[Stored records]

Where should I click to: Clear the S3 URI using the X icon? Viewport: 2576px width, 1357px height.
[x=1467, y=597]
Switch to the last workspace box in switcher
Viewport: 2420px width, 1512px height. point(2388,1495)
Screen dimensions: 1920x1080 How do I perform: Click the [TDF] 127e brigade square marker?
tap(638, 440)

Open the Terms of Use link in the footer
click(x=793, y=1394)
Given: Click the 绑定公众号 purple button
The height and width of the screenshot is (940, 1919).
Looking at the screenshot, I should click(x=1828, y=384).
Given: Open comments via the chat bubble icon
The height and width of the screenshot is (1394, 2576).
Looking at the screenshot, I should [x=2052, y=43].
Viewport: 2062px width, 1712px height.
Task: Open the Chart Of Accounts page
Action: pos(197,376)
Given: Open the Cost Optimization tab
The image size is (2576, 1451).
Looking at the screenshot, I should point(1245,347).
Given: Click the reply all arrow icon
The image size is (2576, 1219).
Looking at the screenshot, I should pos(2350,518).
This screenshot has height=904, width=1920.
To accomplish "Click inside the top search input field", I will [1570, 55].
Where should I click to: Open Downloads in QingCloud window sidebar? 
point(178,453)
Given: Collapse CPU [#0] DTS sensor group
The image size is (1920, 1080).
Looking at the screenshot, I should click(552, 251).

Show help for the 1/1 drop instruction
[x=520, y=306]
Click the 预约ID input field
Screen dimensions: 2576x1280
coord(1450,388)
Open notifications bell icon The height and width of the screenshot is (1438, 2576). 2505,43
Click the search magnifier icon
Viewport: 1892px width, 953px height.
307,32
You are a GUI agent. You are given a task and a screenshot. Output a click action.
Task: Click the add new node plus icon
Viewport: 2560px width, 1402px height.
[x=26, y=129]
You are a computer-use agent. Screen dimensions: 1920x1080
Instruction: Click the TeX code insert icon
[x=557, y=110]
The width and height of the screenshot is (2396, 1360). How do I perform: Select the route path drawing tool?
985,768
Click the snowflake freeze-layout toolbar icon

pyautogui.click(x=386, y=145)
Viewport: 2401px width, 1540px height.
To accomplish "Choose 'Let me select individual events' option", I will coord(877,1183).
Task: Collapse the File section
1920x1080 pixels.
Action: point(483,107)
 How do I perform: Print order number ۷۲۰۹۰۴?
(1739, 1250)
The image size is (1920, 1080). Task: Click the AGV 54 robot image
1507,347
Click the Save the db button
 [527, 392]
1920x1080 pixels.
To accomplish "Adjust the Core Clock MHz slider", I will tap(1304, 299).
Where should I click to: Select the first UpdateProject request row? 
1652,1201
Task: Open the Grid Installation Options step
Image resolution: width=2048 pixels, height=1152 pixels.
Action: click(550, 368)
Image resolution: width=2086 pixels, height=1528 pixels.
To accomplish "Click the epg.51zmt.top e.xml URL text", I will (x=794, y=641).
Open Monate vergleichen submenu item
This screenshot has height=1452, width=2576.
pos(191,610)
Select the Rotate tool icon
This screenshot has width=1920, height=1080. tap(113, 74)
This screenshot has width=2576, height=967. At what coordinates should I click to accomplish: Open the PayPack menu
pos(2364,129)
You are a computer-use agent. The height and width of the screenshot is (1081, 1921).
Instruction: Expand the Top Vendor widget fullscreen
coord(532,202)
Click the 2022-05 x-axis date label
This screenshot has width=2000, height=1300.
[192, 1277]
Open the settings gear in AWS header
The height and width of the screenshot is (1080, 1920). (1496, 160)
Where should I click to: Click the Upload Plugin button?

• **Work required**: From the records above, count the lines in which the string "Collapse" is found, and answer with the number alone.

• **Solution for this task**: 2